Planning for the future in my past consisted of planning for next school year, but this year I’m graduating (in 3 weeks!) so the future I’ve always wanted is just out of reach. I kept hoping that I’d get a job and an apartment right after graduation, but I’m not sure if that will happen for sure, and hopefully in the next few weeks I’ll at least be able to live with my dad, which is a bit better than living with my mom.

Thank you for objectively showing me that I only have so much control… barely any, over my past situations and now. It’s so hard to be as aware as I am of things and remember that I don’t have much control or say.

As to your last question, I think my father is a workaholic who cannot say no to my mother and has almost no healthy boundaries. I don’t know why he still goes to work when others’ are working from home (he tells me he “needs to” because his workers he’s responsible for are there) which is “noble” but also silly and unnecessary; not to mention insulting to me, and extremely displacing for me.
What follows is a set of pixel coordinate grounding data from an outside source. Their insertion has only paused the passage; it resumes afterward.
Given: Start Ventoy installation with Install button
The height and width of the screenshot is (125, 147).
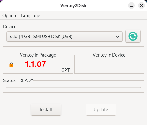Looking at the screenshot, I should coord(46,110).
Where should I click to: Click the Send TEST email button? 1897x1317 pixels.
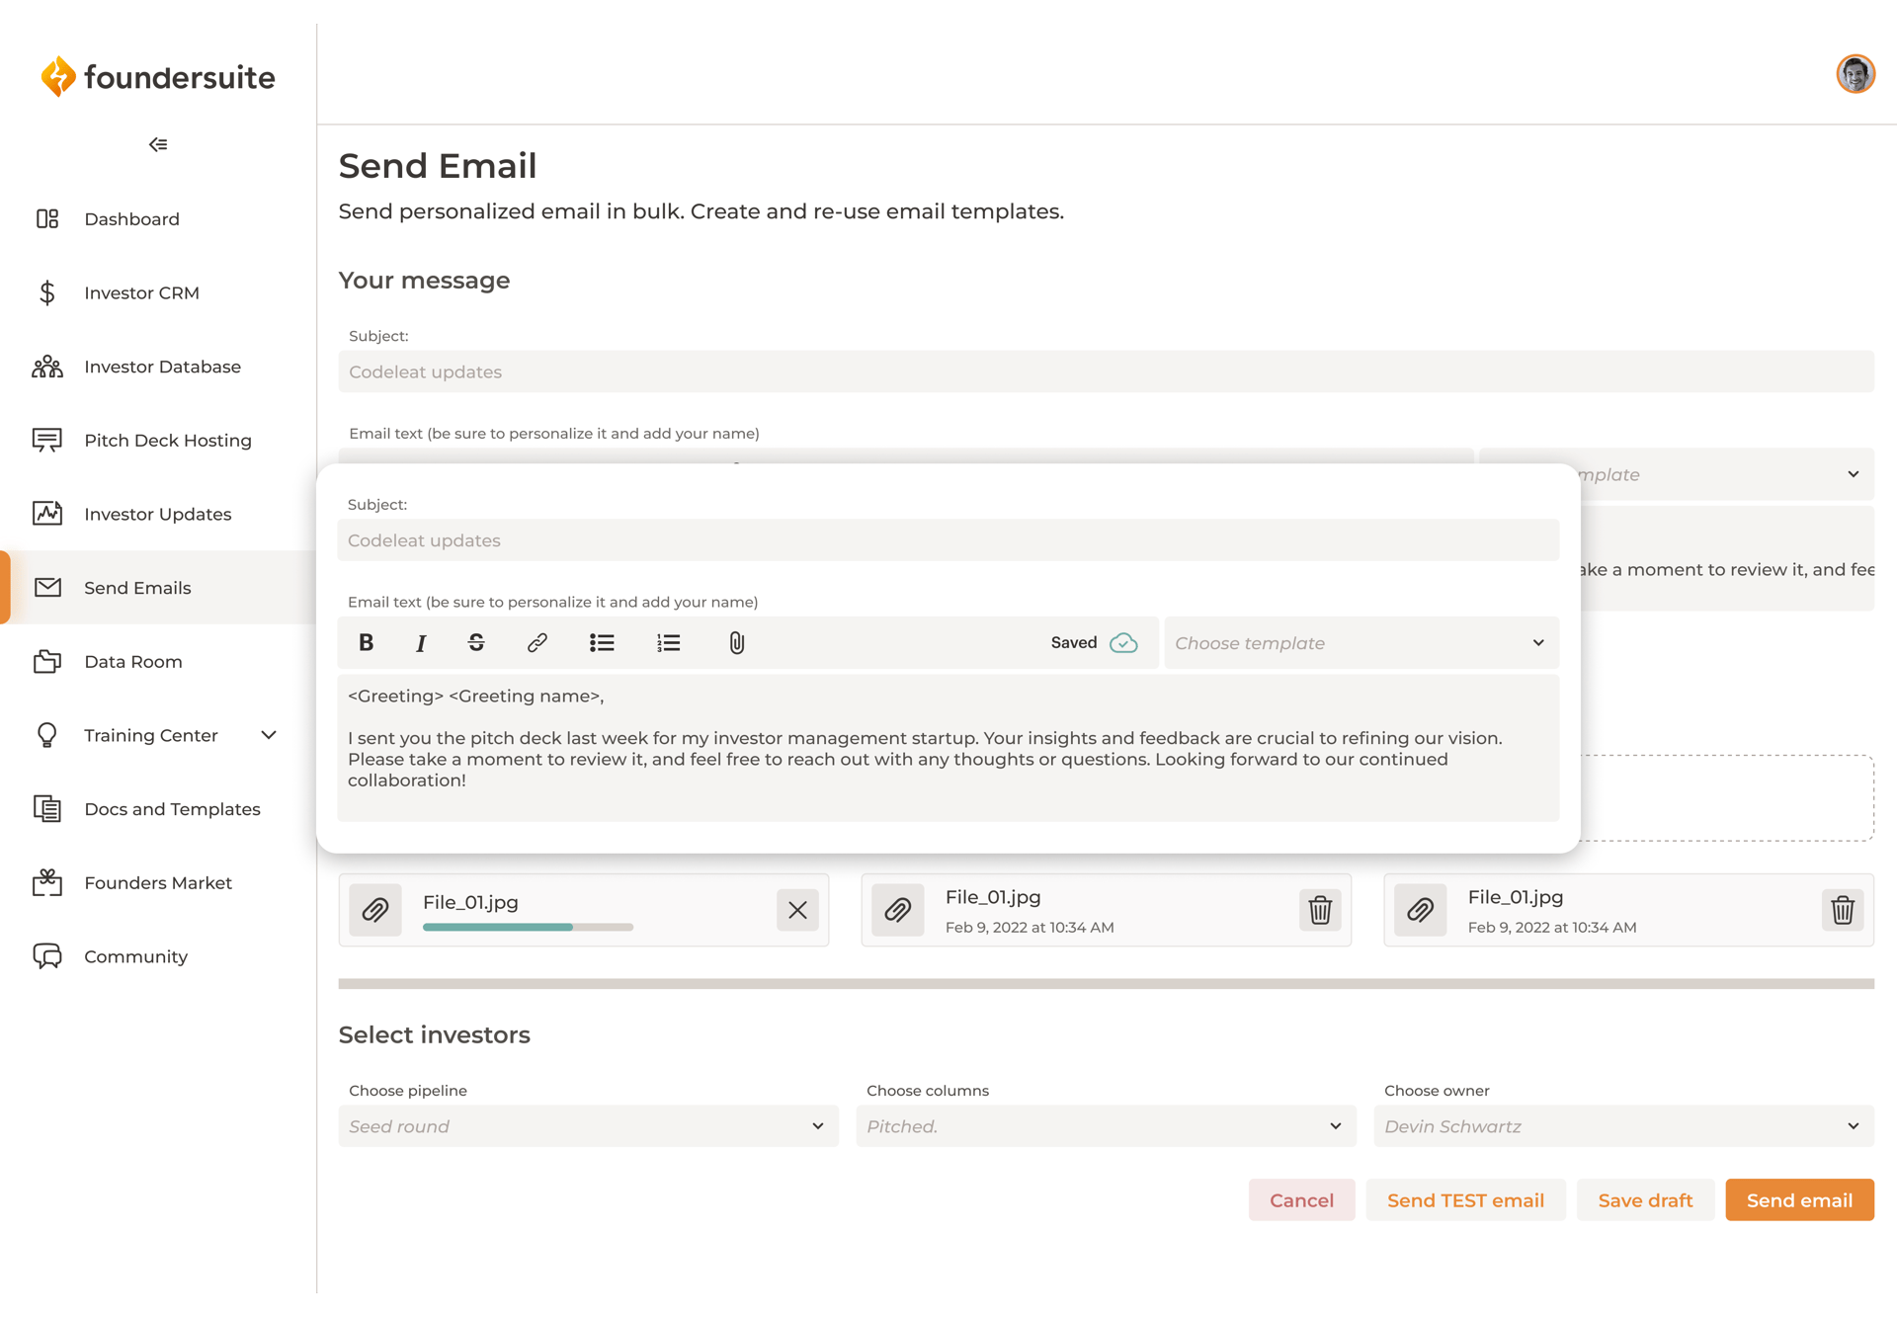(1464, 1198)
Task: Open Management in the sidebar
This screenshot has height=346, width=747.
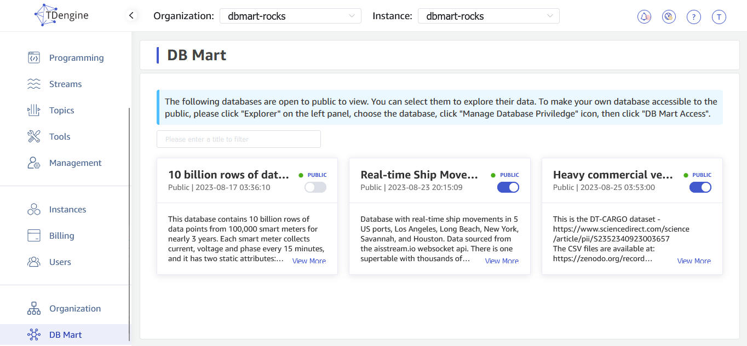Action: [75, 163]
I have not felt close to my father in years, and at this point in my life I am close with people I chose to be close with, such as my amazing friends and coworkers at the independent bookstore I’ve worked at since high school, and my two aunts with whom I am very close with. They are my true family.

And in the spirit of knowing I am deserving, perhaps I’ll give them a call and talk to them, at least to remember I am not back in time with no one to really turn to.

My therapist believes my father is working despite the danger so that he can have some attention on himself, and I don’t know how true that is or not. I believe he’s being selfish for sure, but I don’t know why. I’ve learned to try not to put so much energy into figuring it out because it’s how things are unfortunately.

How are you doing anita? You’re like the angel of tiny buddha, and I hope you are okay in this moment.

Thank you for your kindness and willingness to listen, I look forward to talking with you more.